The following is from AI:
Chronic infections, chronic inflammation, and other conditions causing “anemia of chronic disease” (ACD) lead to pure microcytic anemia (MCV < 80 fL, MCH < 27 pg, with normal or only mildly reduced MCHC) not because the body is truly iron-deficient, but due to impaired iron utilization and “malicious sequestration” of iron.
Medically, this process is primarily governed by a central regulatory hormone—hepcidin. The specific pathogenic sequence unfolds as follows:
1. Core Mechanism: Abnormal Activation of Hepcidin
During chronic infection or inflammation, the immune system releases large amounts of pro-inflammatory cytokines (e.g., interleukin-6 [IL-6], tumor necrosis factor [TNF-α]). These cytokines stimulate the liver to synthesize and secrete hepcidin in excess.
Hepcidin acts as the “master switch” of systemic iron metabolism; its surge causes two critical consequences:
- Suppression of intestinal iron absorption: Hepcidin degrades ferroportin—the iron exporter on the surface of duodenal enterocytes—thereby blocking dietary iron uptake from the gut.
- Sequestration of iron within the monocyte-macrophage system: Iron released from senescent red blood cells is normally recycled by macrophages and re-released into circulation. However, hepcidin “locks the doors” of macrophages, trapping iron inside macrophages and hepatocytes (manifesting as elevated ferritin) and preventing its release into the bloodstream.
2. Bone Marrow “Iron Deficiency”: Red Blood Cells Become Progressively Smaller
Due to the sharp drop in circulating (serum) iron, the bone marrow—which produces red blood cells—lacks sufficient iron to synthesize hemoglobin.
Red blood cell development and division in the bone marrow operates via a feedback mechanism: as long as intracellular hemoglobin concentration has not reached saturation, erythroblasts tend to undergo one additional mitotic division.

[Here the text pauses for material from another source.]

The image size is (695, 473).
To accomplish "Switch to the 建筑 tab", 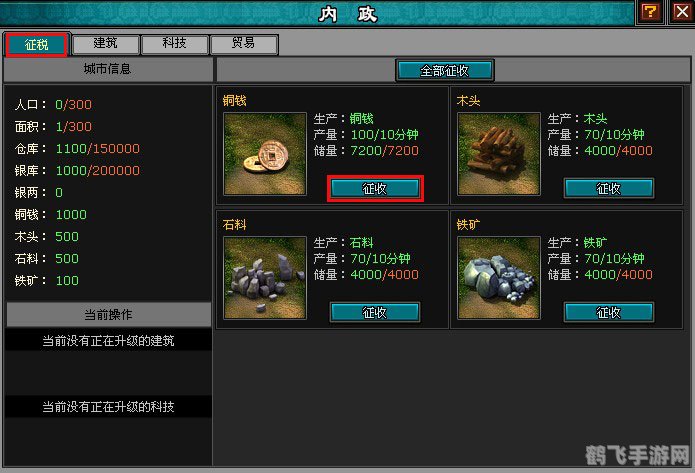I will coord(105,43).
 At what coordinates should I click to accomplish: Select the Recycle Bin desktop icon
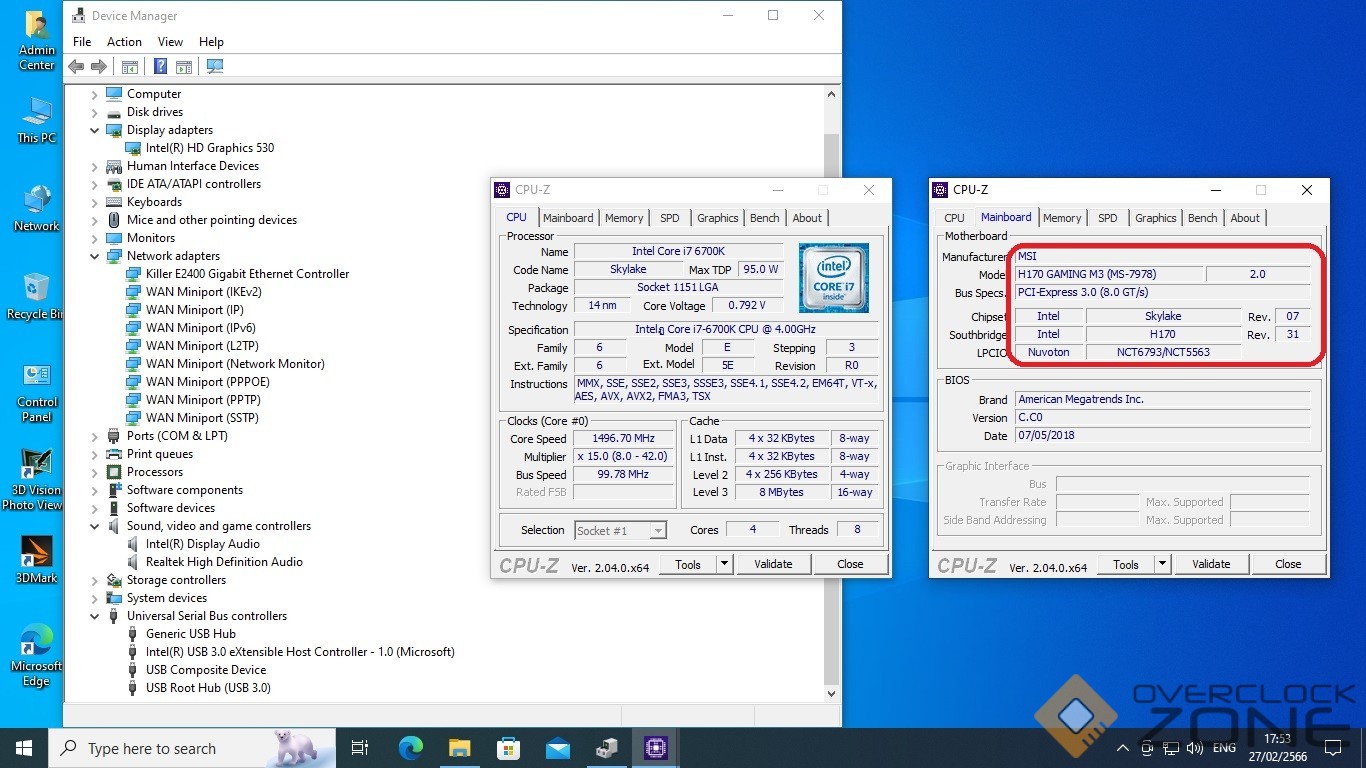coord(36,288)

Because iron availability is limited, hemoglobin synthesis proceeds extremely slowly. To achieve adequate hemoglobin concentration per cell, erythroblasts undergo an extra division—resulting in mature red blood cells released into peripheral blood that are significantly smaller in volume (reduced MCV) and contain less total hemoglobin per cell (reduced MCH).

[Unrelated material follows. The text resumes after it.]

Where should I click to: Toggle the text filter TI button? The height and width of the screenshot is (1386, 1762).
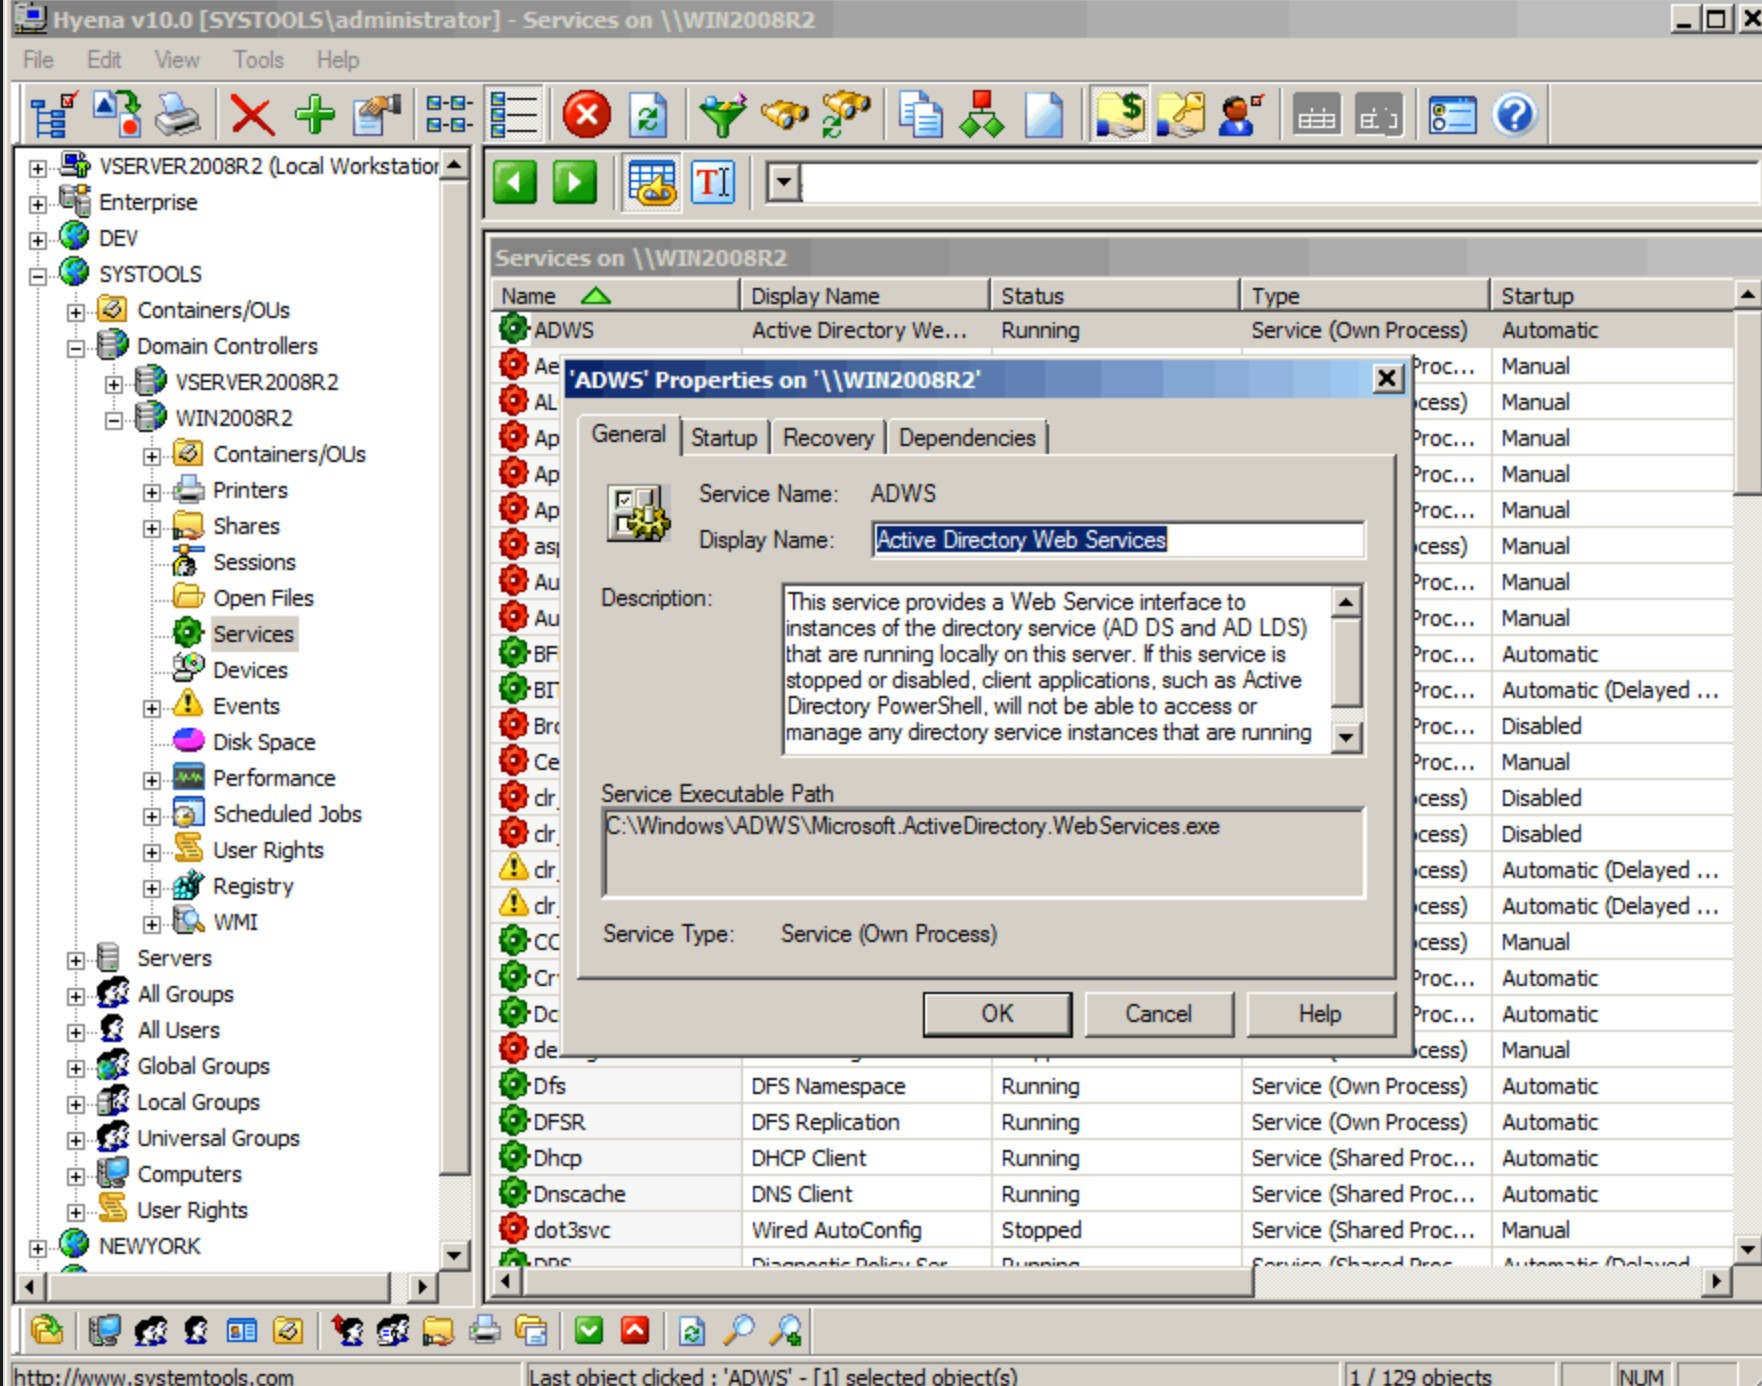pyautogui.click(x=713, y=183)
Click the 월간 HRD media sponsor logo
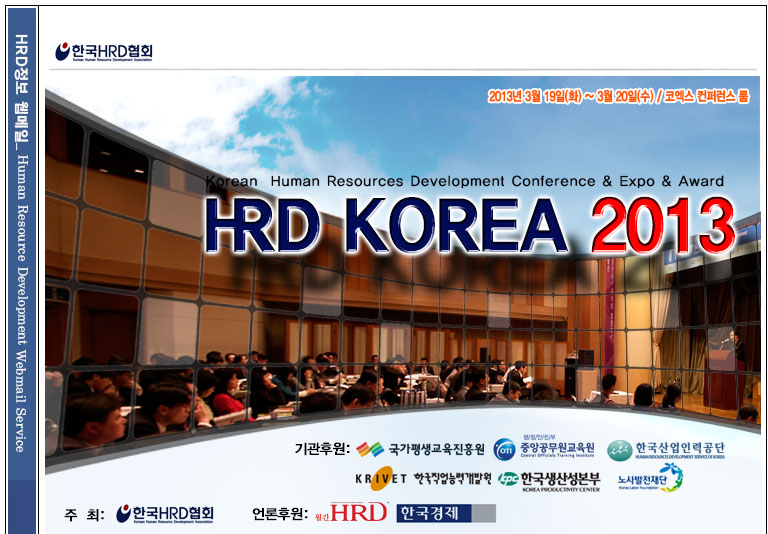Image resolution: width=768 pixels, height=534 pixels. [x=357, y=513]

3. Why Is It “Pure” Microcytosis? (Why Does MCHC Remain Largely Normal?)
In early- to mid-stage anemia of chronic disease, the presentation is typically normocytic or purely microcytic, rather than the “microcytic hypochromic” pattern seen in severe iron deficiency anemia (where MCHC is markedly decreased).
This is because, in ACD, the reduction in red blood cell volume (MCV) and the decrease in hemoglobin content per cell (MCH) occur in proportionate, parallel fashion. Although the cells shrink, the density (concentration) of hemoglobin within them—the MCHC—remains relatively preserved within the normal range (320–360 g/L).

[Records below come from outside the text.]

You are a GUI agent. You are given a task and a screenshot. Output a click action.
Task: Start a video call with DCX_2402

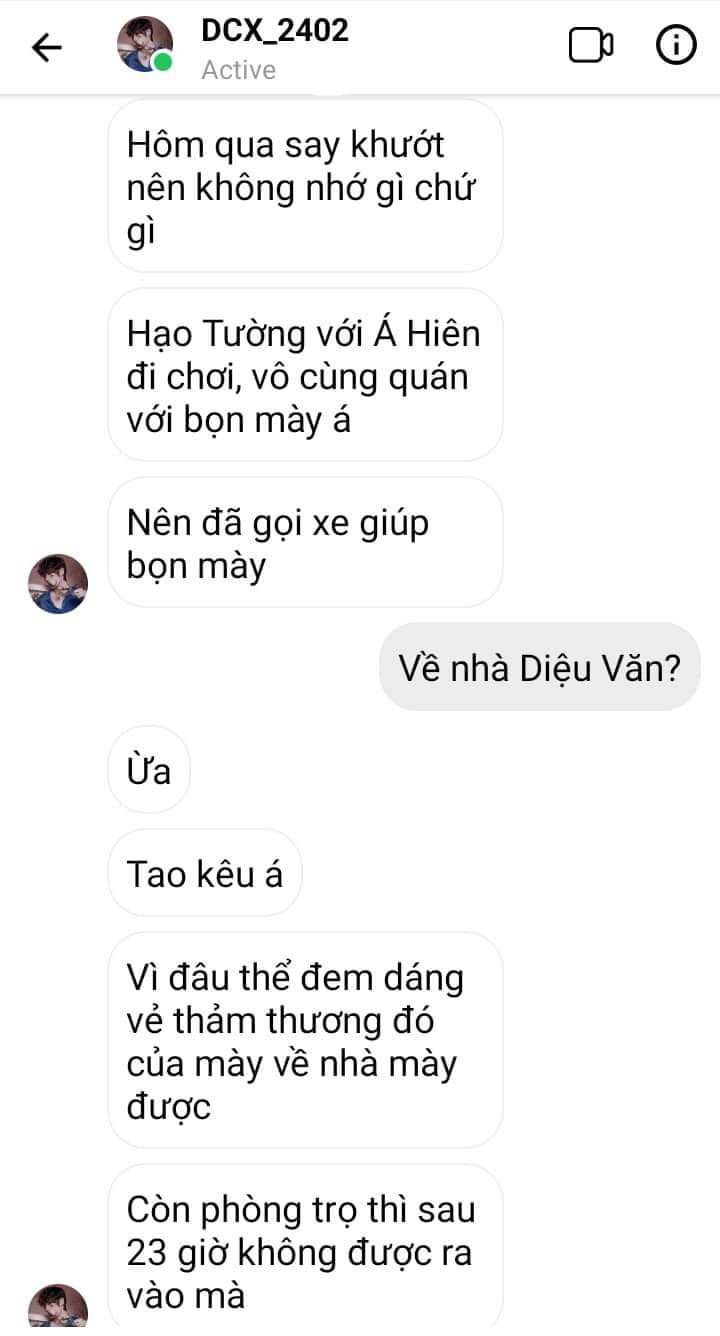(591, 46)
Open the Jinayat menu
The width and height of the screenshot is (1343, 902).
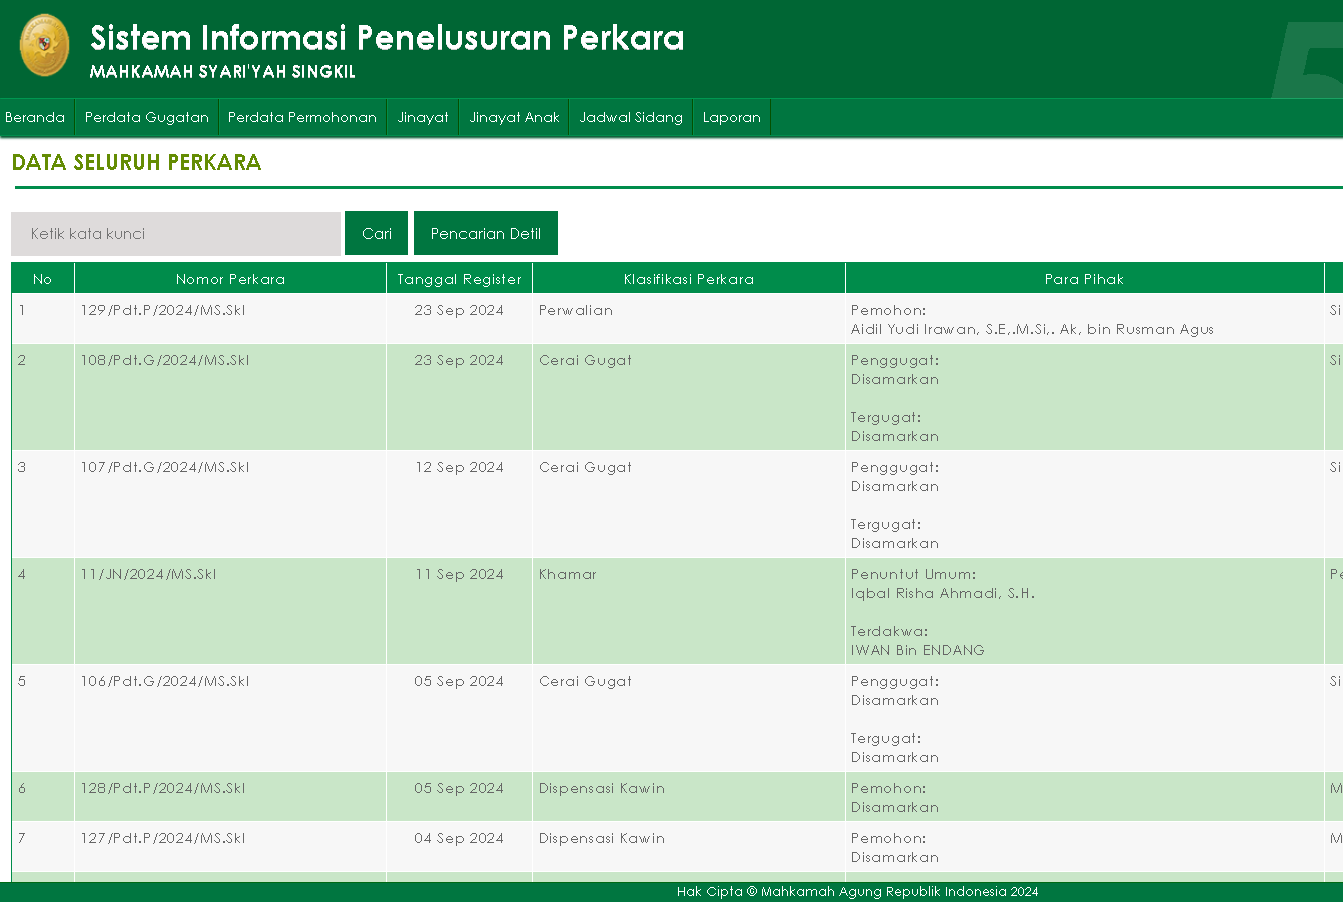422,117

4. Additional Contributing Factors
Beyond impaired iron utilization, chronic infection exacerbates anemia through two further pathways:
- Blunted erythropoietin (EPO) response: Pro-inflammatory cytokines suppress renal EPO production and/or reduce bone marrow sensitivity to EPO, dampening erythropoietic drive.
- Reduced red blood cell survival: Activated macrophages in inflammatory states exhibit heightened phagocytic activity and may prematurely engulf and destroy otherwise healthy, non-senescent red blood cells.
Summary
The fundamental cause of pure microcytic anemia in chronic infection is: iron is present in the body—but it is “locked away in the warehouse” (macrophages) by inflammatory mediators and thus unavailable to the bone marrow, which consequently manufactures a cohort of smaller-than-normal red blood cells due to functional iron deficiency.
A classic laboratory hallmark accompanying this anemia is: low serum iron, yet normal or even elevated stored iron (serum ferritin).